Badiou at Birkbeck

Melmoth

Bruxist
Badiou gave a very accessible talk last night as part of the Derrida memorial lecture series, lamenting the state of politics at the moment and lambasting 'Texan' attacks on Derrida after his death. I didn't take any notes, and am not an expert so don't take this as, erm, gospel. There will be a certain amount of qualification and prevarication in what follows: any clarifications most welcome.

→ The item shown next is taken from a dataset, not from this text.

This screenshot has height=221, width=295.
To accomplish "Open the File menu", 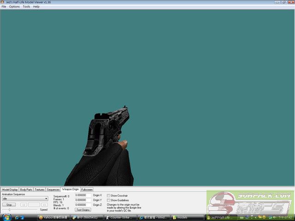I will (x=4, y=7).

He started off by alluding to what he later called the 'red' period between 1968 and 1976 in France and speaking very generally of the generation of philosophers that emerged in the 60s, giving a short account of his relations with Sartre, Lacan and Althusser. As you might expect, however, he stipulated that he was never close to Derrida, and there was more of this distancing to come.

There followed a clear if necessarily schematic zoom through the relations betweem multiplicity and appearance (specified as a transcendental relation), and of the the role of the 'inexistent' in his thought. At one point there was, i believe, the suggestion that existence manifests in several 'worlds' at once with various degrees of intensity, and it is in this plurality that the possibility of change consists: 'if there was only one world, that would be very bad'.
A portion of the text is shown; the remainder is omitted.